In her Pristiq lawsuit, Estella claims that her son was born with “an atrial septal defect, ventricular septal defect, double outlet of right ventricle, patent ductus arteriosis, transportation of the greater arteries pulmonary stenosis, and hypoplastic right ventrical, also referred to herein as a heart defects, as a result of Mother Plaintiff’s use of Pristiq. As a result of his injuries Minor Plaintiff has undergone multiple cardiac surgeries and procedures.”

The plaintiff explains that she is bringing this birth defect lawsuit against Pfizer and Wyeth to recover medical expenses, treatment expenses relating to managing her son’s host of birth disorders and other related illnesses, general and special damages, as well as punitive damages.

According to the Pristiq birth defect lawsuit, Estella’s son’s birth defects and subsequent injuries were “foreseeable, direct, and proximate result[s] of Defendants’ acts and/or omissions, including but not limited to, dissemination of inaccurate, misleading, materially incomplete, false, and otherwise inadequate information to the medical community.”

The plaintiff claims that had she known about the possible Pristiq birth defect side effects prior to taking the drug, she would never have taken the prescription drug at all.

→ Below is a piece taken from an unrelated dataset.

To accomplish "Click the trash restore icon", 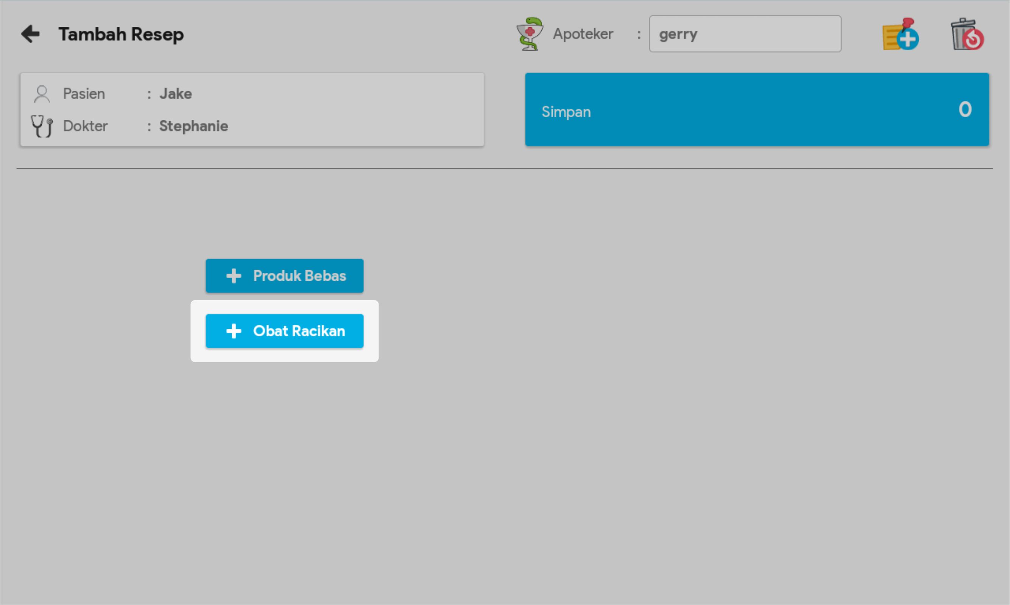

Estella’s birth defect lawsuit includes several allegations against Pfizer and Wyeth, including claims of failure to warn, design defect, negligence, negligent misrepresentation, fraudulent misrepresentation, breach of express warranty, breach of implied warranty, unjust enrichment, loss of consortium, pecuniary loss, and punitive damages.

The Pristiq Birth Defect Lawsuit is Case No. 3:14-cv-00263-MPM-SAA, in the U.S. District Court for the Northern District of Mississippi, Oxford Division.

SSRI Drugs and Birth Defects

According to several birth defect studies, both selective serotonin re-uptake inhibitors (SSRIs) and serotonin and norepinephrine reuptake inhibitors (SNRIs) antidepressants can increase a child’s risk of developing in utero defects if the mother takes the SSRI or SNRI drugs during pregnancy. Because of these in utero birth defects, an infant can suffer permanent, life-long disabilities, or even death during the birth process.

Common antidepressant medications like Zoloft, Prozac, Lexapor, and Celexa are considered SSRIs, while the ever popular Cymbalta and Effexor are classified under the SNRI category. This means that some of the most popularly prescribed antidepressant medications on the American drug market today have the ability to increase a mother’s chance of giving birth to a child with allegedly preventable birth defects.

Some common birth defects associated with Pristiq and other anti-depressants include:

• Spina bifida
• Craniosynostosis
• Cleft lip or palate
• Club foot
• Heart damage or defect
• Internal malformation such as omphalocele
• PPHN (persistent pulmonary hypertension)
• Lung defect

Most of the above listed congenital birth defects may require an infant to undergo numerous surgeries and may also necessitate other forms of expensive medical care for the rest of the child’s life. These procedures and treatments can often put undue financial burden on the families of infants who have experienced or developed Pristiq birth defects.

As a result, many families have sued the SSRI and SNRI drug manufacturers like Pfizer and Wyeth, seeking compensation for the various medical expenses accrued by the birth defects allegedly caused by Pristiq and other antidepressant drugs.